In what local political analysts describe as a “fairly routine phone call”, Palestinian President Mahmoud Abbas made a telephone call to South African president Cyril Ramaphosa on the afternoon of 19 August 2021.

According to local sources, they discussed recent events in the Middle East, and expressed support and friendship for one another. But could this call mean more, especially because Ramaphosa chose to speak to the head of the more moderate Fatah movement?

“There remains a very close relationship between the Palestinian Authority [PA] and the ANC [African National Congress],” says local political analyst Daniel Silke. “Certainly I think from an ANC perspective, the Abbas faction is the preferred faction the ANC wishes to deal with rather than Hamas.

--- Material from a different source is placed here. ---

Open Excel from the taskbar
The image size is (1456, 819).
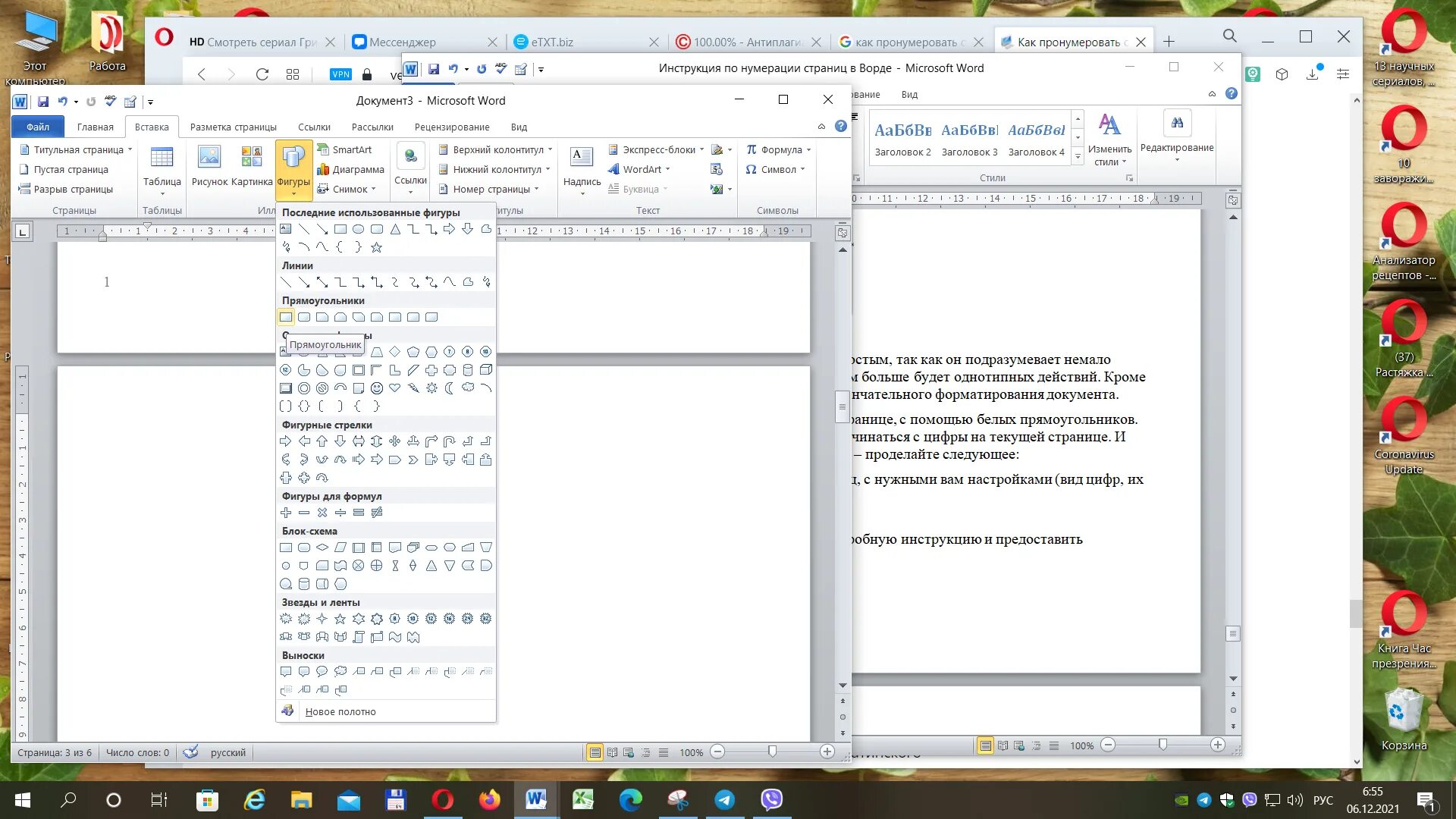pyautogui.click(x=582, y=799)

“There’s obviously a cordial relationship between Abbas and Ramaphosa. If South Africa is looking to engage in the Middle East, it’s engaging, it would seem, via the Abbas faction. Whether or not this has any impact on the broader Palestinian issue, I don’t think one can really surmise much. There are aspects relating to the African Union [Israel joining the African Union as an observer], and that’s why there’s been this communication.”

He notes that there are also different factions in the ANC, ranging from moderates to radicals.

“From Ramaphosa’s point of view, he would want to keep channels of communication open more with the Abbas faction, rather than allow radicals to become more influential within ANC thinking. One could argue that this is an attempt to keep mainstream Palestinians like Abbas as the predominant players for the ANC when it comes to discussing the Palestinian issue.”

But fellow political analyst Steven Gruzd notes that South Africa also talks to Hamas, and Hamas’ top leadership has visited South Africa, been hosted by the ANC, and has met senior government officials. “So, I don’t think we can read anything into the fact that they’re talking to the PA as opposed to Hamas. South Africa believes in talking to both, and in fact wants to use its offices to try and bring the sides [of the Palestinians] together. There have been attempts to do so before, which haven’t been very successful.

“It also comes after the granting of observer status at the African Union to Israel, which upset South Africa. It condemned it, and it might be playing into that narrative as well,” Gruzd says.

Says another local political analyst, Dr Ralph Mathekga, “Having a conversation with Abbas is more sensible for Ramaphosa. It creates less diplomatic tremors than would be the case had he engaged with Hamas. Ramaphosa is being careful. A direct call to Abbas expressing solidarity would most likely not bring about controversy. But engaging Hamas as an institution might result in some local and international leaders having concerns.”

Sara Gon, the head of strategic engagement at the Institute of Race Relations, says, “the telephone call between Abbas and Ramaphosa doesn’t appear to have any import unless Abbas is trying to shore up support for Fatah in some way, pending any future elections. While the ANC supports Hamas, I imagine Ramaphosa wouldn’t be keen to show too much support or contact with it, because Hamas unashamedly wants to destroy Israel and has partnered with Iran to do so.”

The SA Jewish Report reached out to the Palestinian embassy for comment, but didn’t receive a response by the time of going to print.